La déclaration, ahurissante de la nouvelle présidente du MEDEF, Laurence Parisot, « la liberté s’arrête là où commence le Code du travail » s’inscrit parfaitement dans les exigences de la mondialisation. Or le Code du travail, c’est la loi ! Pour la présidente du MEDEF la liberté s’arrête là où commence la Loi, l’Etat de droit. C’est la philosophie du Far West, du droit du plus fort, de l’inégalité. C’est un discours totalement antirépublicain, mais qui s’accorde très bien avec la politique de Bruxelles, avec la volonté des multinationales d’affaiblir les Etats, avec la « Constitution », avec l’Europe des régions.

 

 

Suggestions de pistes à explorer :

 

1°) Il ne faut pas oublier bien entendu que ces instances internationales ne sont pas dans la Lune mais sur Terre : quant une directive européenne ou une décision internationale est prise c’est avec la bénédiction des représentants français ! Il ne faut donc pas tomber dans le piège de reporter la faute du pêché originel sur ces instances : leur politique n’est que le fruit d’une volonté commune des dirigeants des principaux pays dominants. L’oublier c’est donner l’impression à nos concitoyens qu’ils sont impuissants face à des instances opaques, que tout ce joue en dehors de ses représentants politiques qui sont, du reste, passés maître dans l’art de la défausse. Nous devons sans cesse rappeler cette parodie du mouvement d’en haut (objectifs négociés et directives) et du mouvement d’en bas (initiative des dirigeants dont les nôtres) initiés par les libéraux.

 

2°) Les « lois du marché » ne sont pas naturelles : elles obéissent au cadre que l’on veut bien leur donner. Qui nous empêche d’adopter et de maintenir des règles qui garantissent la loyauté de la concurrence dans les échanges internationaux ? Les Etats-Unis et la Chine ne prennent-t-ils pas, eux, de mesures protectionnistes sur des périodes déterminées ? Il y a une alternative au libre-échangisme libéral auquel croient les promoteurs de la mondialisation. C’est seulement parce que cette pensée est la seule qui soit véritablement relayée par les médias que nous pouvons céder parfois à l’idée que le marché est aujourd’hui pour nous un destin.

 

3°) Le peuple est intéressé par des propositions nationales. De plus c’est à ce niveau qu’il appréhende le mieux la politique et qu’il pense pouvoir participer à des actions efficaces.

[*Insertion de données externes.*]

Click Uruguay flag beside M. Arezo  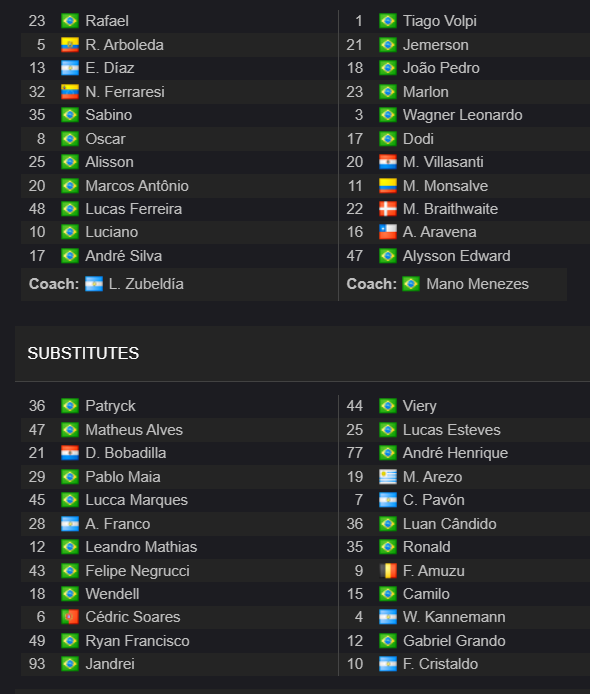pos(388,477)
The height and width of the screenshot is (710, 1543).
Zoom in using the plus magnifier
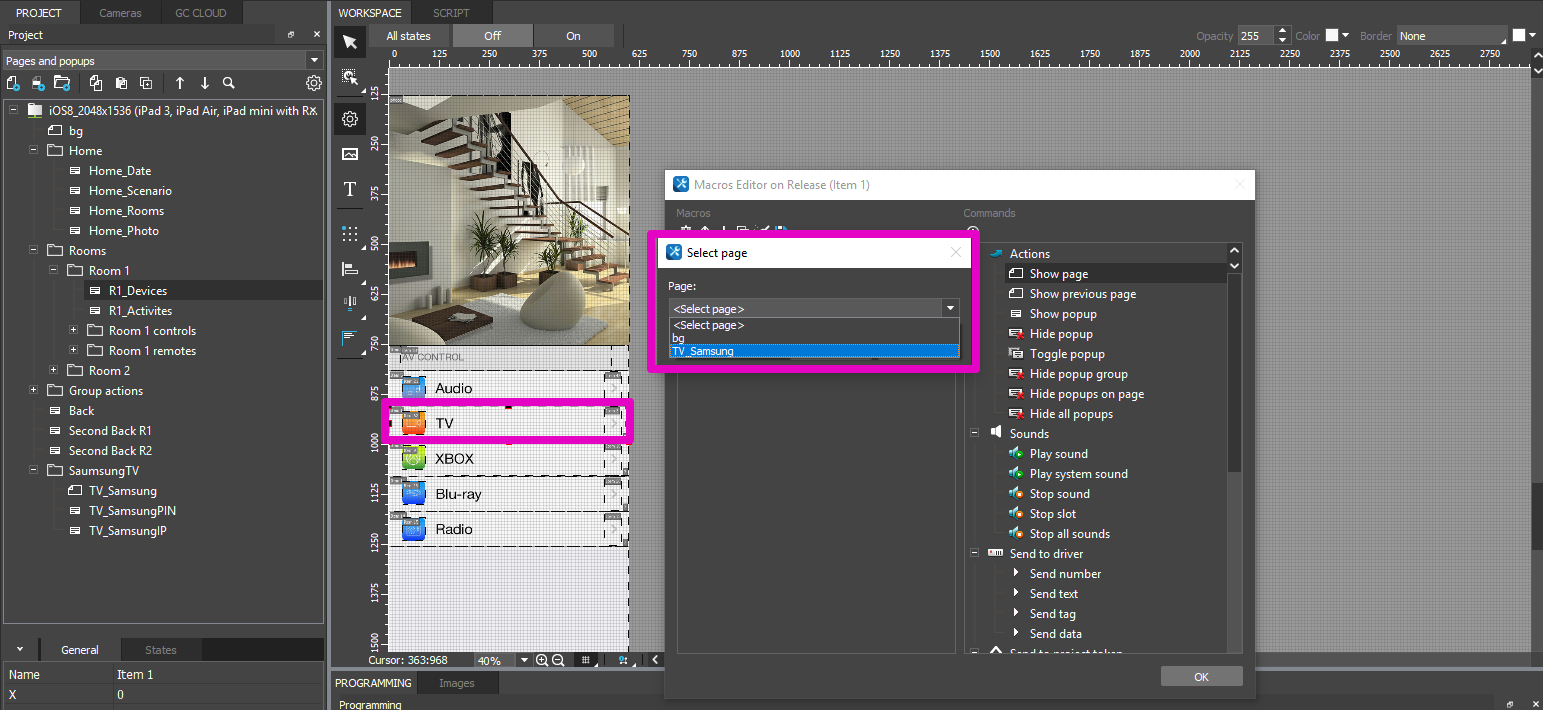542,661
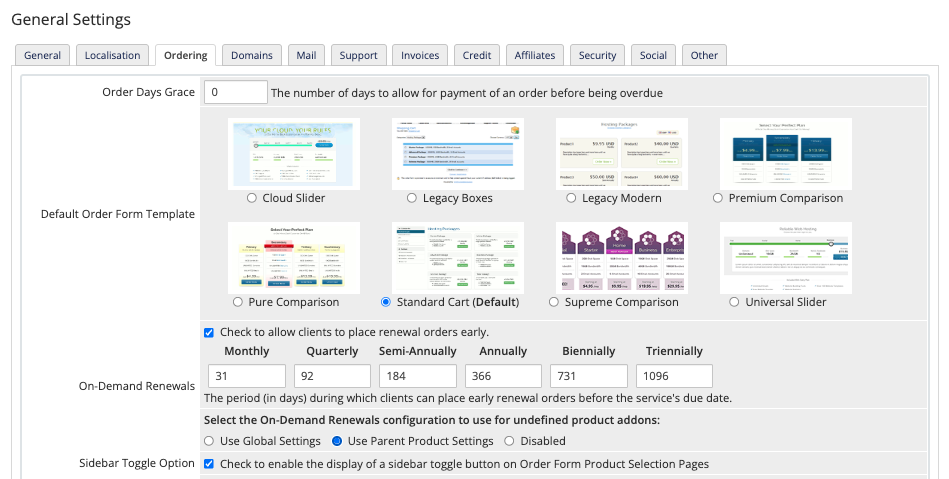Click the Monthly renewal period field
Viewport: 949px width, 479px height.
click(x=246, y=376)
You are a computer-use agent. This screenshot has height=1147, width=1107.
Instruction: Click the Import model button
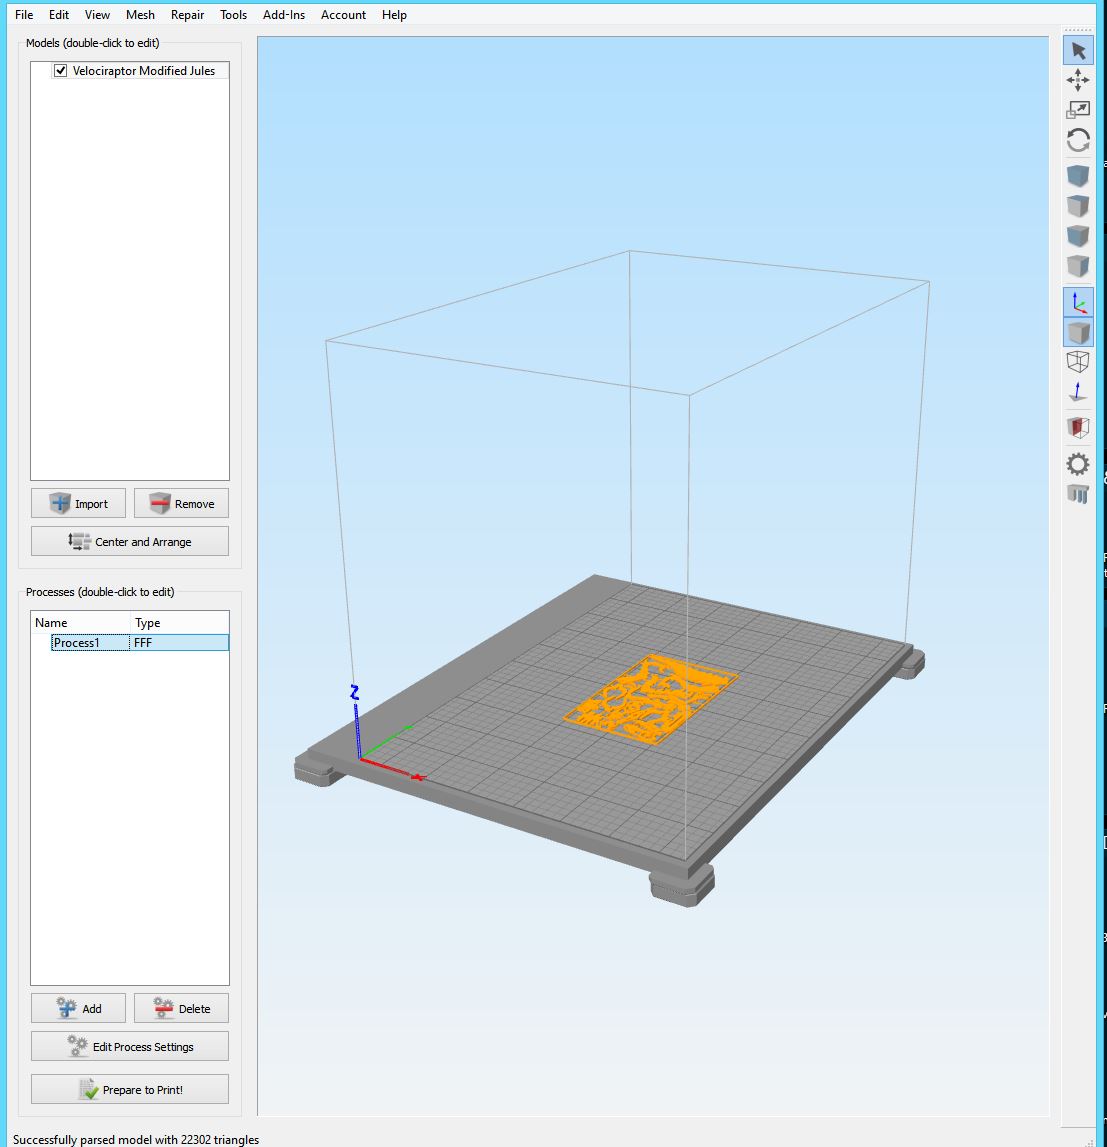[79, 504]
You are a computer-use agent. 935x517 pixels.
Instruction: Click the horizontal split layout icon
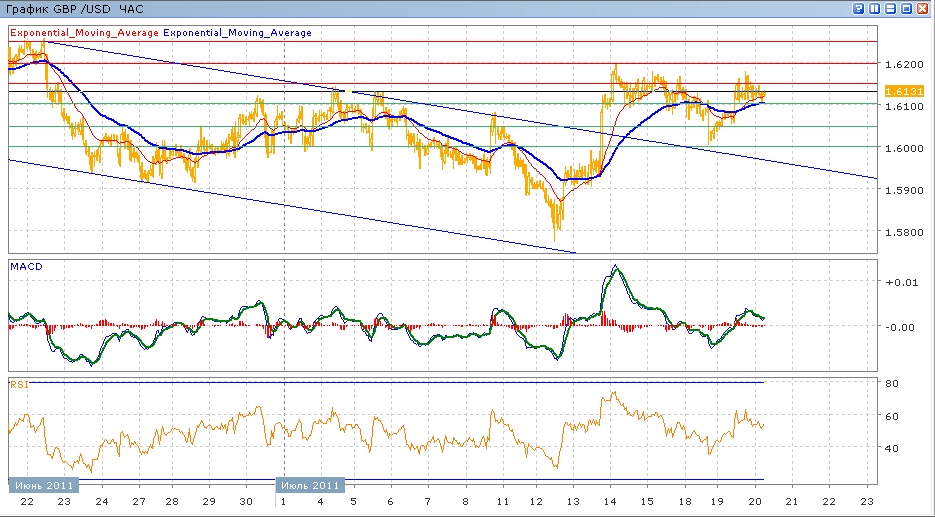click(890, 8)
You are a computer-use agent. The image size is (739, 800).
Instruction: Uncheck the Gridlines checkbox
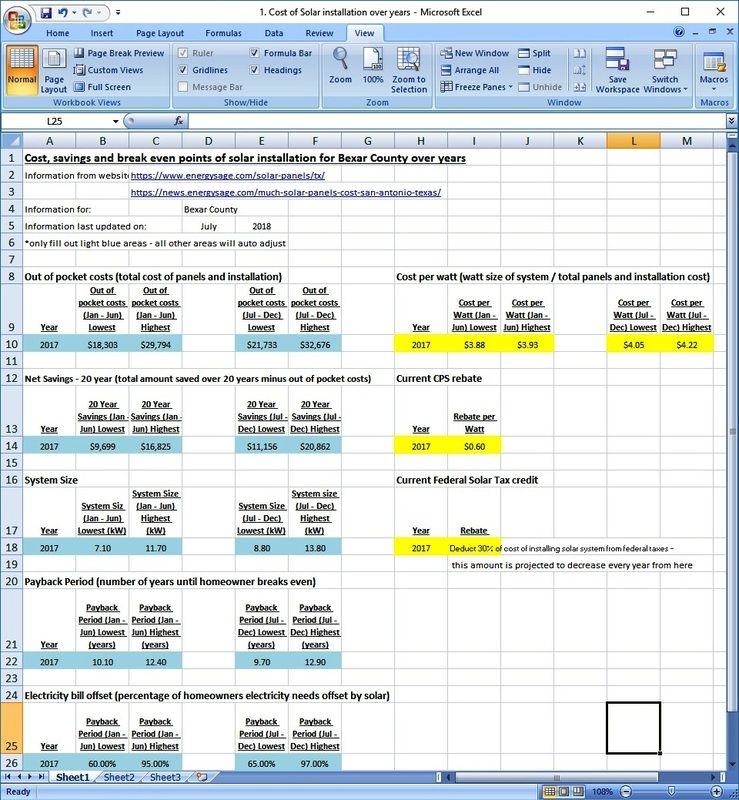tap(183, 70)
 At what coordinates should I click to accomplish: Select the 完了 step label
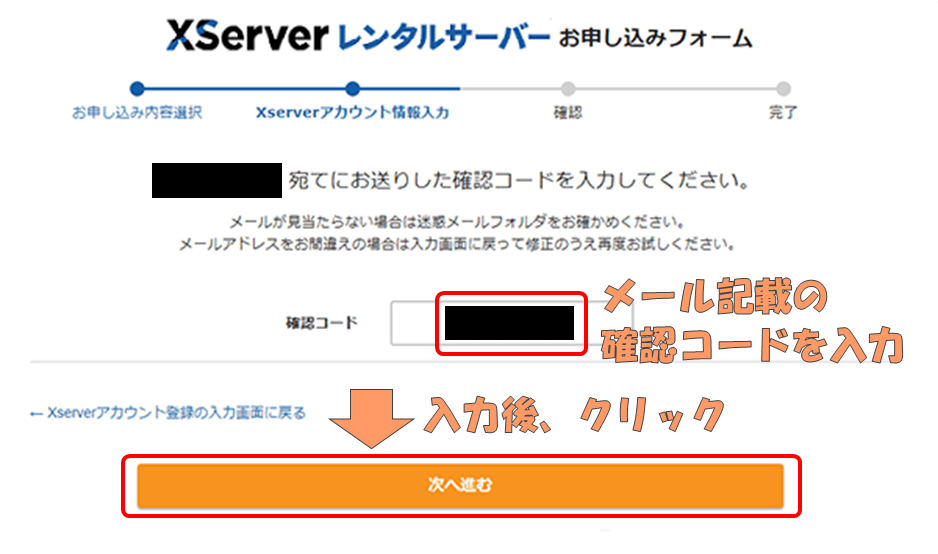783,113
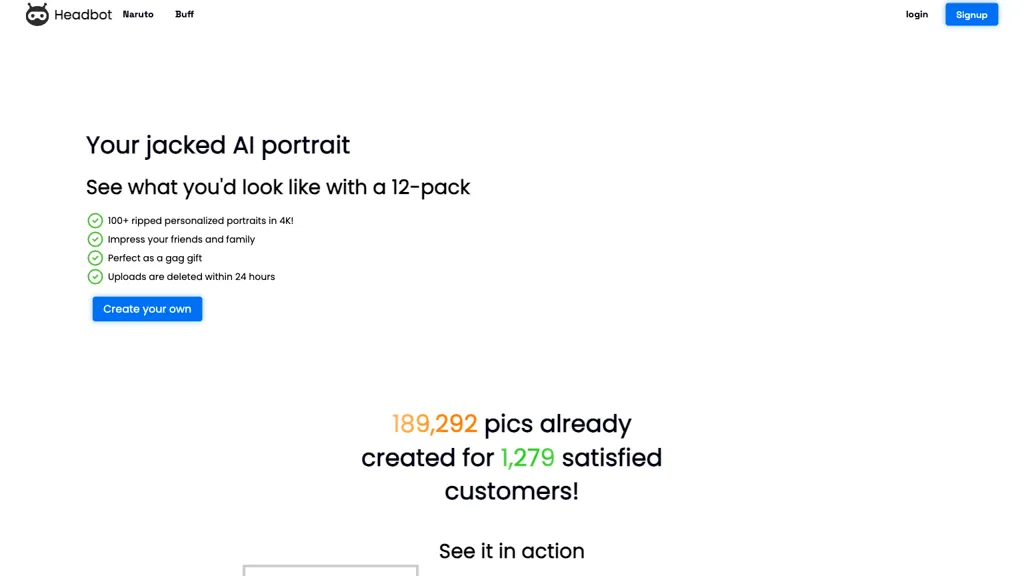Go to the login link
The width and height of the screenshot is (1024, 576).
coord(916,14)
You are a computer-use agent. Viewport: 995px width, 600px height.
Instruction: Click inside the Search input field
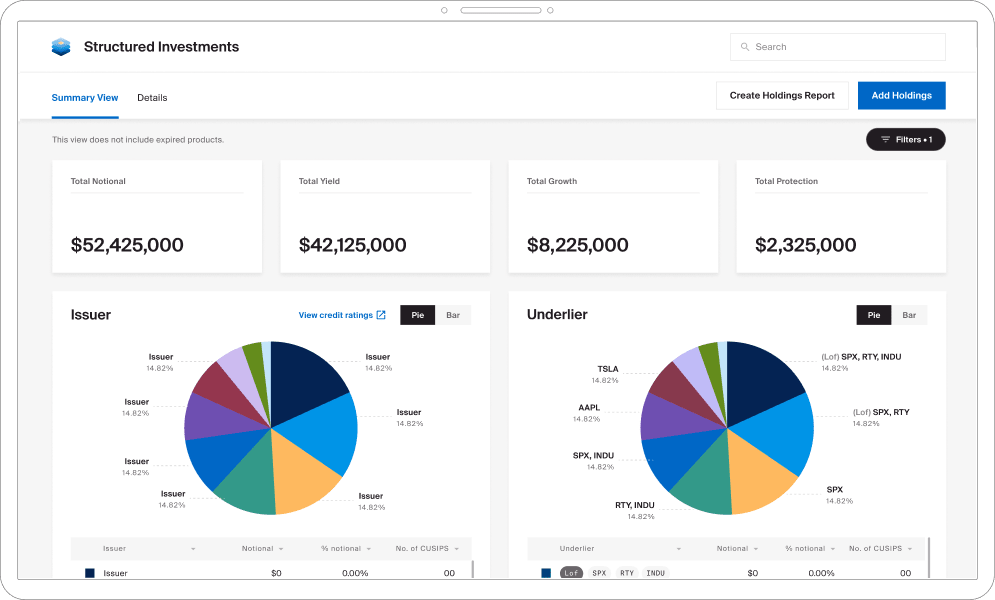[x=837, y=46]

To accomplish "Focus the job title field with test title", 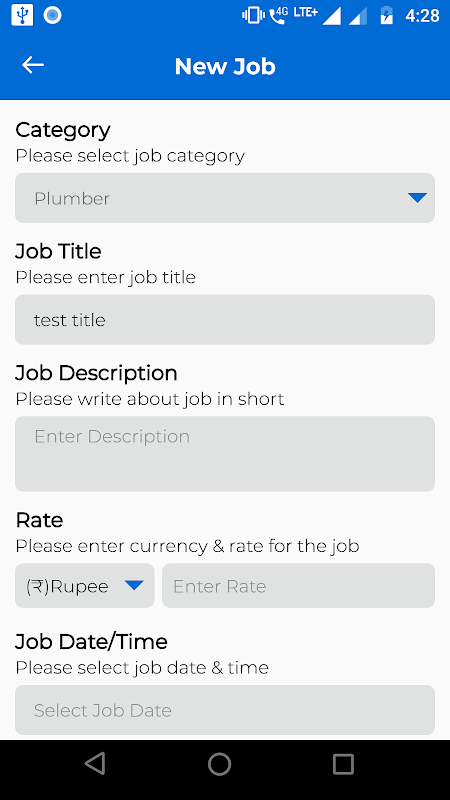I will click(x=225, y=319).
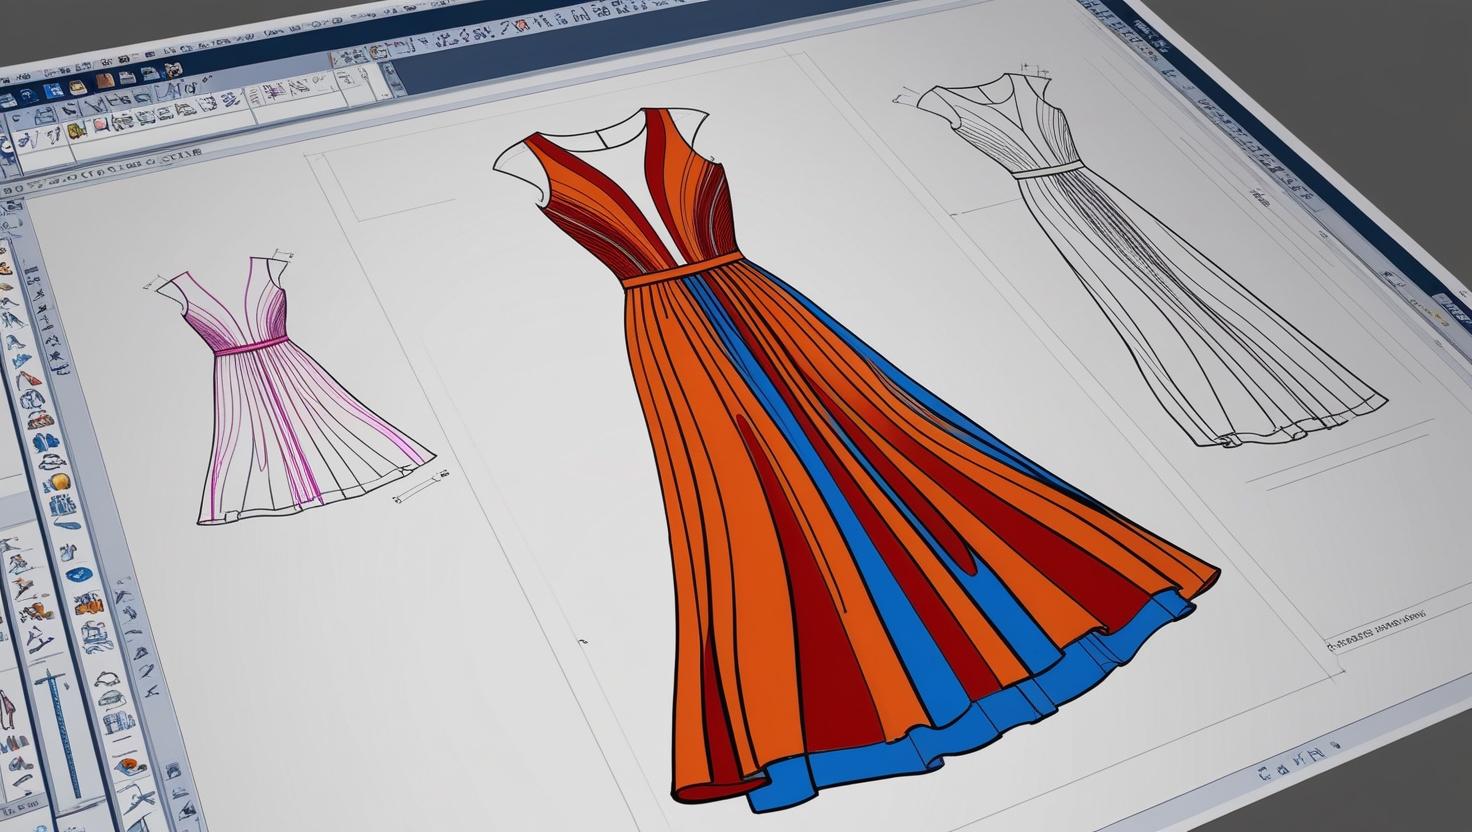Click the orange waistband of the center dress
Screen dimensions: 1472x832
tap(683, 271)
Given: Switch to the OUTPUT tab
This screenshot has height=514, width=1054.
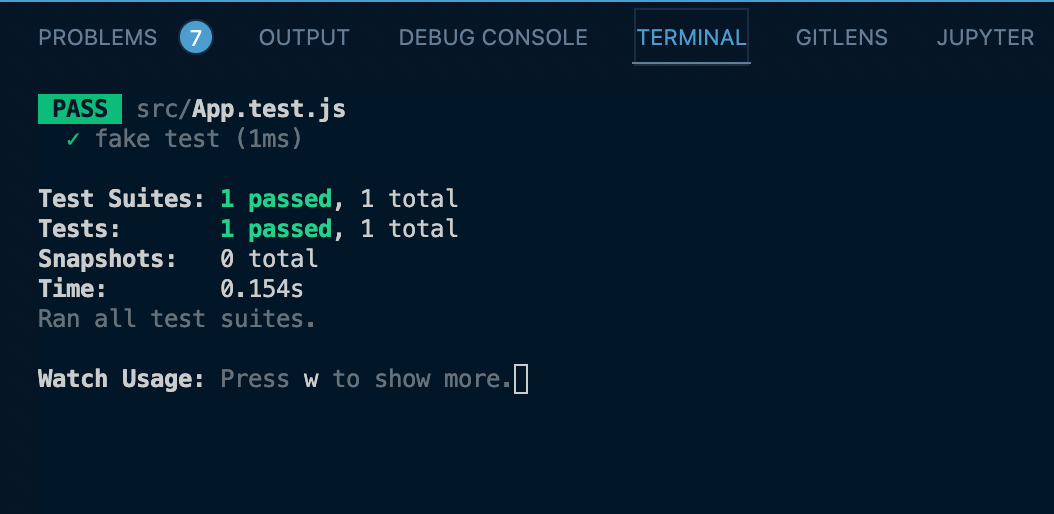Looking at the screenshot, I should [x=304, y=38].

Il nous faut donc parler de mesures concrètes que nous souhaitons voir adopter. Que par voie de conséquence nous entrons en conflit avec les autres membres des instances internationales dans lesquelles siège la France, qui plus est, avec telle ou telle directive européenne, n’a pas énormément d’importance : nous devons simplement assumer un discours de crise. Lorsque 60% des Français pensent qu’il vaudrait mieux revenir au franc cela traduit leur volonté de déboucher sur une véritable alternative politique au libéralisme dans laquelle ils puissent se reconnaître fut-ce au prix d’une crise européenne (leur position sur l’Euro en est simplement le meilleur révélateur c’est pour cela que nous citons cette exemple en particulier). Les marges de cette politique nous l’obtiendrons soit par la négociation soit en sortant progressivement du système (par dérogations successives et non réponses aux injonctions). De plus il s’agit aujourd’hui, au niveau européen, d’une position réaliste : aucun libéral ne souhaite mettre en péril ce qu’il reste d’espoir en une Europe libérale déconnectée des peuples. Ils sont donc psychologiquement prédisposés à céder. Il ne faut donc pas enfourcher notre habit de cavalier blanc en criant haro sur l’Euro : cette position nous caricaturerait, autant répondre, si l’on nous pose la question, que nous n’envisageons pas de rompre avec l’Euro et quand cas de crise extrême il convient même de le sauvegarder dans sa dimension de monnaie commune.

Nous devons donc dessiner les contours d’une politique nationale a mener qui nous permette de rompre avec le libéralisme tout en sachant que le peuple est près a en assumer les conséquences. Notre peuple n’a pas (ou plus ?) peur d’une crise européenne. Or nos adversaires (à part peut-être le Luxembourg) n’ont pas leur peuple avec eux. Ce n’est pas mince dans un rapport de force où le poids géostratégique, économique, humain, militaire que représente la France n’est déjà pas négligeable.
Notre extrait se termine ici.